***** Passage to read *****

In [None]:
import pandas as pd
import numpy as np
import networkx as nx
import matplotlib.pyplot as plt
import pyvis

df2 = pd.read_csv('Alliances.csv')

G = nx.from_pandas_edgelist(df2, 'Side_a','Side_b')

#Using matplotlib for visualization
plt.figure(figsize=(20,20), dpi=100)
pos = nx.kamada_kawai_layout(G)
nx.draw(G, pos=pos, with_labels=True, node_size=300, node_color='orange')
nx.draw_networkx_edges(G, pos=pos, width=2, edge_color='brown')
plt.savefig("Network_Edges.jpg")


#Using the Pyvis library for better visualization.
from pyvis.network import Network

centrality = nx.degree_centrality(G)
net = Network(notebook=True, height="500px", width="1000px", bgcolor="#222222", 
              font_color="white")
for node, centrality_measure in centrality.items():
    size = centrality_measure * 400  # Adjust the scale factor as needed
    net.add_node(node, size=size)
for edge in G.edges():
    net.add_edge(*edge)
net.show("network.html")

***** Provided records *****

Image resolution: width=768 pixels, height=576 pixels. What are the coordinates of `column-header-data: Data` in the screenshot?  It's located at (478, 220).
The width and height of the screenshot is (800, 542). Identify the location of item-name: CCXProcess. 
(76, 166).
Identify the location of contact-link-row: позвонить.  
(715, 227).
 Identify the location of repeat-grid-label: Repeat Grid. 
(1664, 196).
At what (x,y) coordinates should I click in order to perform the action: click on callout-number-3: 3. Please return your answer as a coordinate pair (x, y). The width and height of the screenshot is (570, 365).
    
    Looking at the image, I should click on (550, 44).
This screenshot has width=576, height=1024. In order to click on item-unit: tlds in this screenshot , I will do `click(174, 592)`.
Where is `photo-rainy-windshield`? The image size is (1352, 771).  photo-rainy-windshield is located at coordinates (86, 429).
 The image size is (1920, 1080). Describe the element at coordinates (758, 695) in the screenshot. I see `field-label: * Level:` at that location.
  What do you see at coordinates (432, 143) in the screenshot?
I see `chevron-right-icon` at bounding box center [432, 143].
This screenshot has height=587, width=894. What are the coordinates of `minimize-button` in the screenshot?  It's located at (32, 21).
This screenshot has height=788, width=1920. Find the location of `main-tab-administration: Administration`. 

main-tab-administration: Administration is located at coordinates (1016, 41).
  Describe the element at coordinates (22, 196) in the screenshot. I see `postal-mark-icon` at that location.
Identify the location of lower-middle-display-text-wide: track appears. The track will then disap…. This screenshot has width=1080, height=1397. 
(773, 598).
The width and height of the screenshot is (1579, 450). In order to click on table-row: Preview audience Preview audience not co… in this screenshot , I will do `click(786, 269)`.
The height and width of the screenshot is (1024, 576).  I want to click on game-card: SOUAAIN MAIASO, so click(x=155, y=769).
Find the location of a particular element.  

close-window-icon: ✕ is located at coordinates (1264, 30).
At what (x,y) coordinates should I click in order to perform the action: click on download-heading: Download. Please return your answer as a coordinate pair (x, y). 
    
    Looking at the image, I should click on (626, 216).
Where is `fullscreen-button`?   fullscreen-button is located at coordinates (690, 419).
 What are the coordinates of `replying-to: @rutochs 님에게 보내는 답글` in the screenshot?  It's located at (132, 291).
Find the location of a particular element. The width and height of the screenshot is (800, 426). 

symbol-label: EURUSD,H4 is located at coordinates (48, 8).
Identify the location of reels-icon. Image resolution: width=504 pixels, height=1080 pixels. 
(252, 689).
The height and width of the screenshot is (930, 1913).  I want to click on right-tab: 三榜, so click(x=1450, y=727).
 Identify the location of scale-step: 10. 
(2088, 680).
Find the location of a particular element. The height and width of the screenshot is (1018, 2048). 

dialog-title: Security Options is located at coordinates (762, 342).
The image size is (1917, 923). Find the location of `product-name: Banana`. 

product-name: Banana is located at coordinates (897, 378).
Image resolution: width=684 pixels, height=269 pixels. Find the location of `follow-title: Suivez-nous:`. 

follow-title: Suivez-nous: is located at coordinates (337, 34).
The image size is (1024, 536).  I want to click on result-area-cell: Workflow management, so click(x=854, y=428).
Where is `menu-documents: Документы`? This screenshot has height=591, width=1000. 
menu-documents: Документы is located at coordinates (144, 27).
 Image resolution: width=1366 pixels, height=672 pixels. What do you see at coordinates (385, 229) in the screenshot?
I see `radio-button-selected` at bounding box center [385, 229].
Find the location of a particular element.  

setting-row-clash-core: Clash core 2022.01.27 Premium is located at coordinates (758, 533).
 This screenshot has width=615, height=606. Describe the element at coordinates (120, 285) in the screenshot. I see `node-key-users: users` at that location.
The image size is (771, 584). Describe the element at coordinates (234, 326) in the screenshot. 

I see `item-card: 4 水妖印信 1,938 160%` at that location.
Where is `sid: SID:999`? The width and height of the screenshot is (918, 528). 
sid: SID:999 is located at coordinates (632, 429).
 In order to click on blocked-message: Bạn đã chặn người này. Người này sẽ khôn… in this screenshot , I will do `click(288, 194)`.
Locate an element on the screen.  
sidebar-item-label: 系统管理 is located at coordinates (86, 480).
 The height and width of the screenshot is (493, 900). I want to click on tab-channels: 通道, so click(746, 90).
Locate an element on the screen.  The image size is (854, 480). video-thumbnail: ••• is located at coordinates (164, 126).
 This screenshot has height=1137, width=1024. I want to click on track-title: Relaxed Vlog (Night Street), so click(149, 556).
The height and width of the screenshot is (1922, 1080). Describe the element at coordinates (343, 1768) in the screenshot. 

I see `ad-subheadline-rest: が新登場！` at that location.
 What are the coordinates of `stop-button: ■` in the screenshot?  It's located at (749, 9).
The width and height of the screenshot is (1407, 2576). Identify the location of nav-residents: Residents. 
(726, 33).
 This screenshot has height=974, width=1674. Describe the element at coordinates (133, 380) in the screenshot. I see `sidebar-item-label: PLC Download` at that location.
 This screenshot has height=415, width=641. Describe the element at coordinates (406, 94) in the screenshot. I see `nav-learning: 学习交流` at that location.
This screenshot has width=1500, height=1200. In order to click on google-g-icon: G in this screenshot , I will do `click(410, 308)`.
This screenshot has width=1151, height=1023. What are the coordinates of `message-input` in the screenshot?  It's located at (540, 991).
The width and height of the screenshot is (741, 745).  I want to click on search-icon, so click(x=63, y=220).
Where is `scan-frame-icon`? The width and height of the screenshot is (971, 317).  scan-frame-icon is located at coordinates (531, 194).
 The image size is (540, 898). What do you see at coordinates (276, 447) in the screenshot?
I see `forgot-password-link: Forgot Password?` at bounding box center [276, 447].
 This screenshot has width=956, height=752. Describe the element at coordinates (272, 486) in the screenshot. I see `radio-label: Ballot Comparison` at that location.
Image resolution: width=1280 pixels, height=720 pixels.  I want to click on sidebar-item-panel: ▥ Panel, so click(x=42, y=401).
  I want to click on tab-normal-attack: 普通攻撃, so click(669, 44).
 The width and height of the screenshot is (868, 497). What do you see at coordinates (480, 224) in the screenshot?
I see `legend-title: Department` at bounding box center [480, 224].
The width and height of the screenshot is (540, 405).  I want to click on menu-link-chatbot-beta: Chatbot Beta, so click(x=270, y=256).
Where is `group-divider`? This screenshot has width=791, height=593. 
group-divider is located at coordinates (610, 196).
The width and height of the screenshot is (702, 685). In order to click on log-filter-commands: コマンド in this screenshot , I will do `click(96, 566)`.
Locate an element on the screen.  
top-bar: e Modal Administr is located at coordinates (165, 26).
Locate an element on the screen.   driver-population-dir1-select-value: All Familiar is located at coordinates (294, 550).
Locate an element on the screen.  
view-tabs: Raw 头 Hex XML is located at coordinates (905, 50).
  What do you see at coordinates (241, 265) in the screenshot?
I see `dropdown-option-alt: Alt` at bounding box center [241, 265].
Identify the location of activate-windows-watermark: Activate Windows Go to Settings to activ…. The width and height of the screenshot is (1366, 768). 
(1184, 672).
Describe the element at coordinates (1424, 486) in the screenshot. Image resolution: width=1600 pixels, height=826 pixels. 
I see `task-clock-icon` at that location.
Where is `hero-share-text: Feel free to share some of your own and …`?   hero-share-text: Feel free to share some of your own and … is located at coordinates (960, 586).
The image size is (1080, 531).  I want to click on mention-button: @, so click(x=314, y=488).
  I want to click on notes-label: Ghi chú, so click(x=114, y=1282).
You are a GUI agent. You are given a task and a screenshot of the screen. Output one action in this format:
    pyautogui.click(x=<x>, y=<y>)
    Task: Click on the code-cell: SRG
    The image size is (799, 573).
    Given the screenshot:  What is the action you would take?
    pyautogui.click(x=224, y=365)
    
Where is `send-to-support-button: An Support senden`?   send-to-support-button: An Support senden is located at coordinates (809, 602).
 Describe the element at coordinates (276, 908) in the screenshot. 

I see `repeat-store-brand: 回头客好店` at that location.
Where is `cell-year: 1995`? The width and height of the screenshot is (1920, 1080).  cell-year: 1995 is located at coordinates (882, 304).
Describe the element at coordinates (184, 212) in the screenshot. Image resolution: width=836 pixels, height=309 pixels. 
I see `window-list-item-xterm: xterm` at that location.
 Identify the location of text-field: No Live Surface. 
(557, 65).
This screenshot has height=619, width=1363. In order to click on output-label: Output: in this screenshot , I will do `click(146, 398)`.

*****

→ **Your tasks**:
(a) In the network code, under what filename is the matplotlib figure saved?
(b) Extract the portion of the network code that runs from "pos = nx.kamada_kawai_layout(G)" up to and including "for better visualization.".

→ **Activity answers**:
(a) Network_Edges.jpg

(b)
pos = nx.kamada_kawai_layout(G)
nx.draw(G, pos=pos, with_labels=True, node_size=300, node_color='orange')
nx.draw_networkx_edges(G, pos=pos, width=2, edge_color='brown')
plt.savefig("Network_Edges.jpg")


#Using the Pyvis library for better visualization.